EXERCISE GOAL
Write out the items between the line holding "Given: Open the Demo Instructor account menu" and the line holding "(x=130, y=208)", inclusive, reproducing each line exactly and leaving out the pictures.

** Start of DATA TO USE **

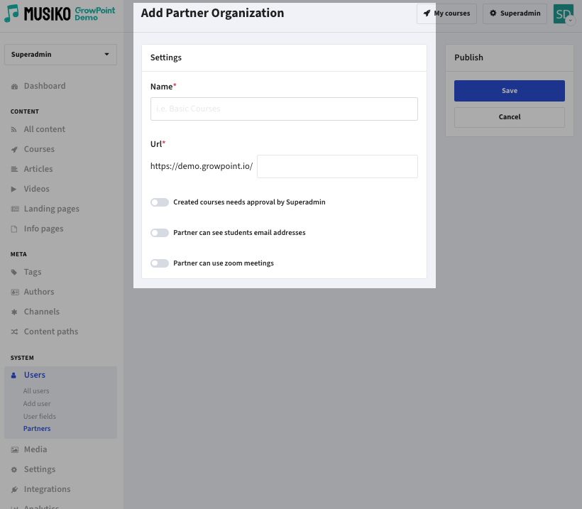Click the Settings gear icon in sidebar
The image size is (582, 509).
14,470
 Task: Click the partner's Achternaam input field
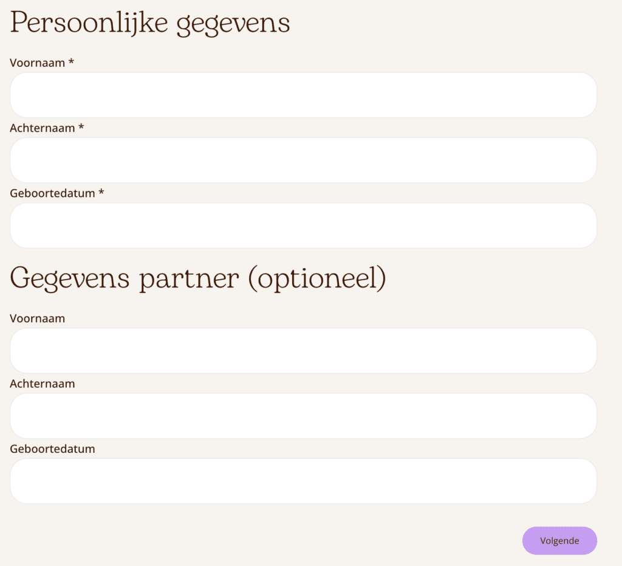[303, 416]
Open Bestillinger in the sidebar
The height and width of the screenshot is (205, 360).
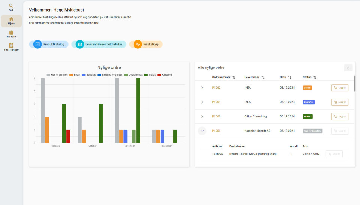11,47
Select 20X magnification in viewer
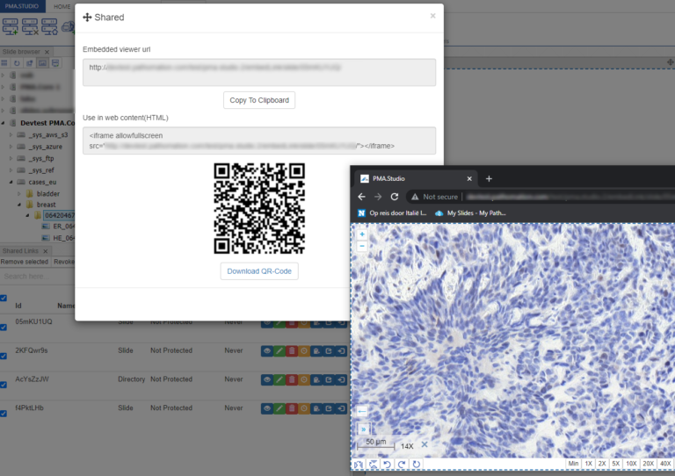 click(648, 463)
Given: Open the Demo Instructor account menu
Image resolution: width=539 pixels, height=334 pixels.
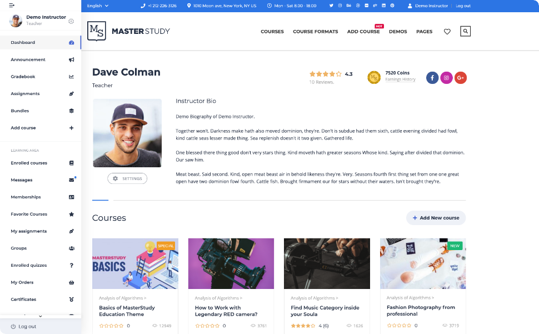Looking at the screenshot, I should pyautogui.click(x=428, y=6).
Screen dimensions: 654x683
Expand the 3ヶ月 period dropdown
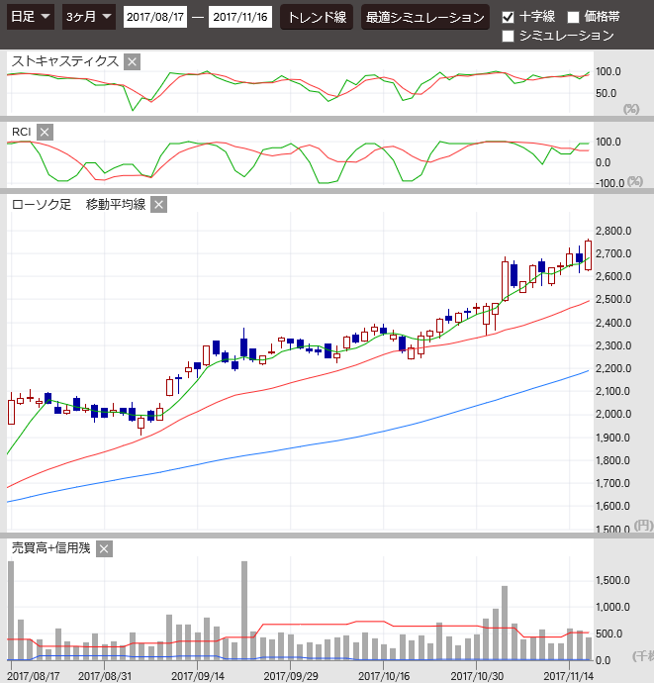coord(86,17)
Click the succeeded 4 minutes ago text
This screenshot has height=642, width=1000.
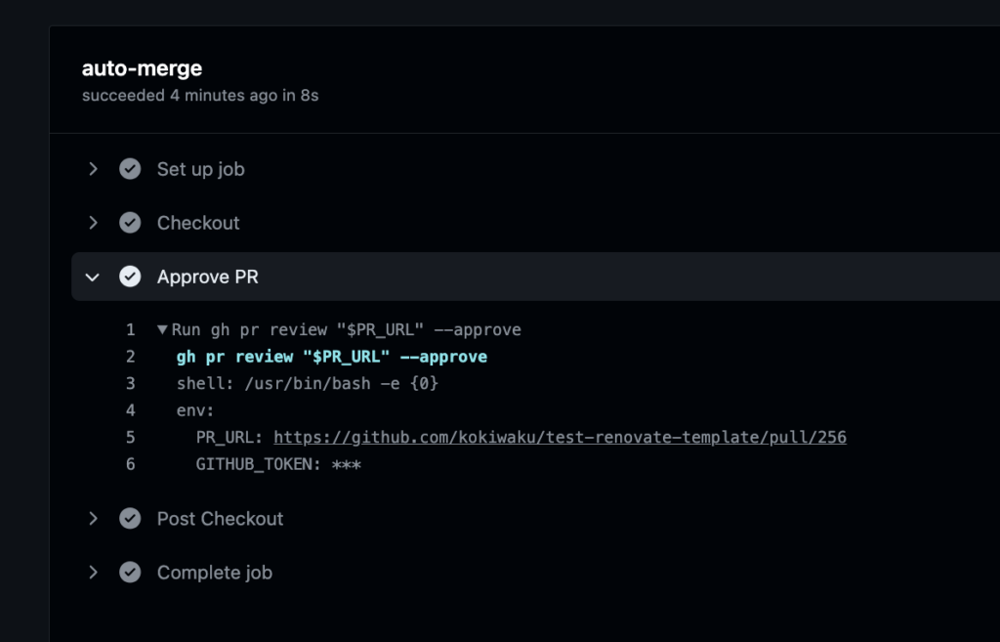[x=199, y=96]
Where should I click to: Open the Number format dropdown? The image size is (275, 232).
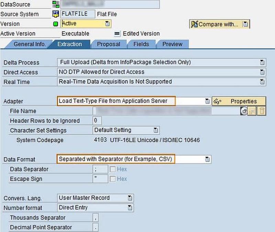(x=130, y=208)
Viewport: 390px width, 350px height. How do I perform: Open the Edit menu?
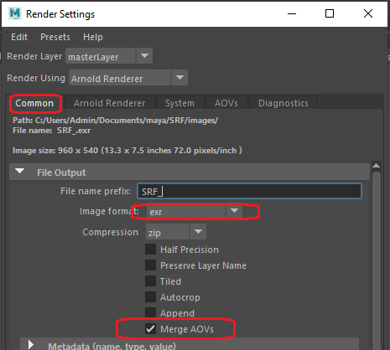(x=19, y=37)
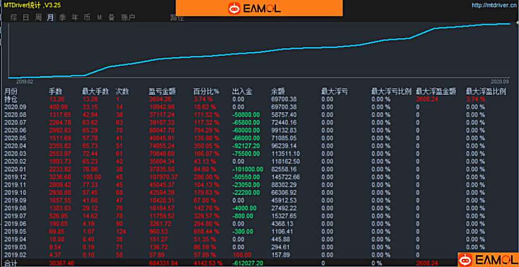Viewport: 519px width, 267px height.
Task: Open the 周 weekly statistics tab
Action: [x=38, y=17]
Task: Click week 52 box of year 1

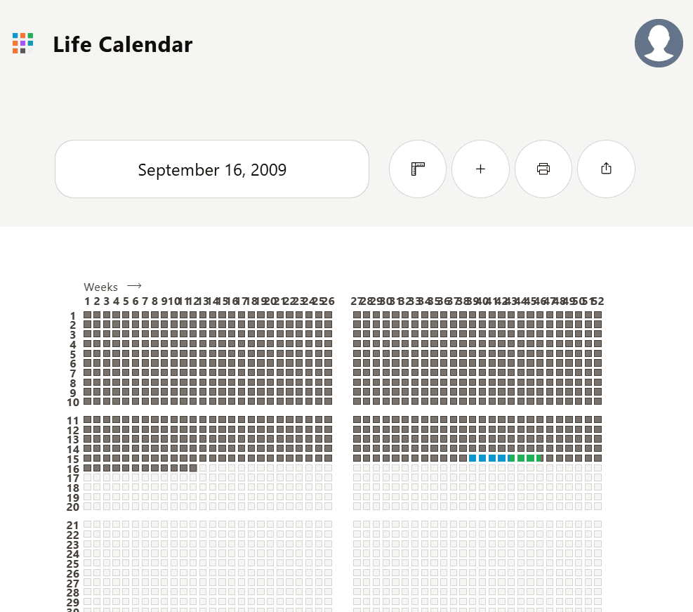Action: click(598, 315)
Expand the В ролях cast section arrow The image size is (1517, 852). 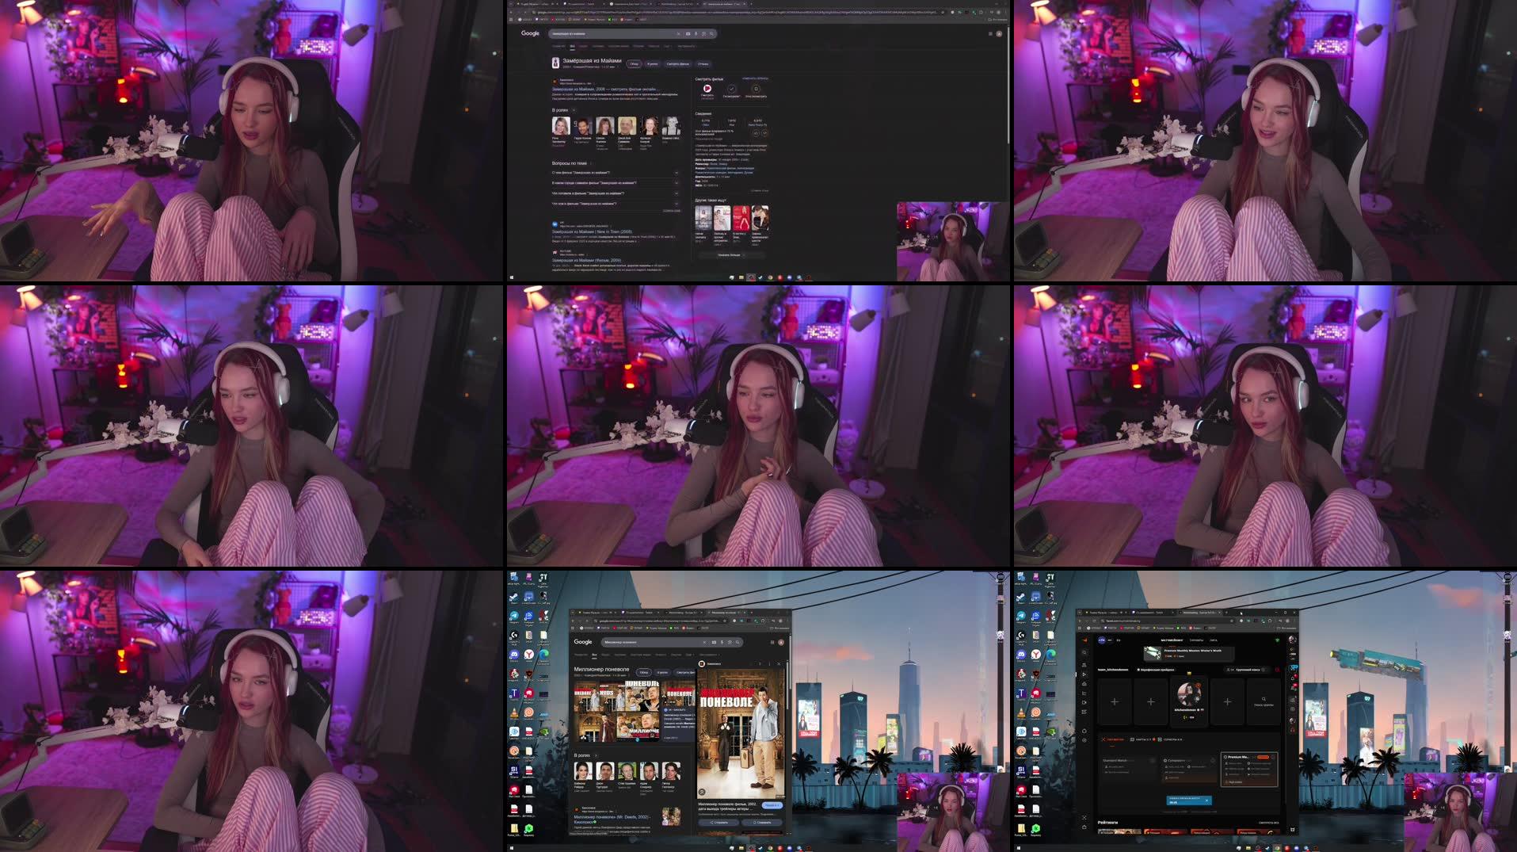574,110
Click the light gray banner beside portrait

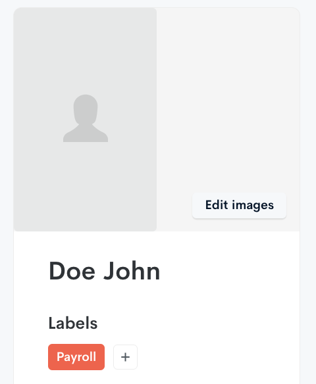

** End of DATA TO USE **

EXERCISE OUTPUT
Given: Open the Demo Instructor account menu
Image resolution: width=539 pixels, height=334 pixels.
Looking at the screenshot, I should pyautogui.click(x=428, y=6).
Screen dimensions: 654x683
Expand the 3ヶ月 period dropdown
coord(86,17)
Click the succeeded 4 minutes ago text
This screenshot has height=642, width=1000.
[x=199, y=96]
Where should I click to: Open the Number format dropdown? The image size is (275, 232).
(x=130, y=208)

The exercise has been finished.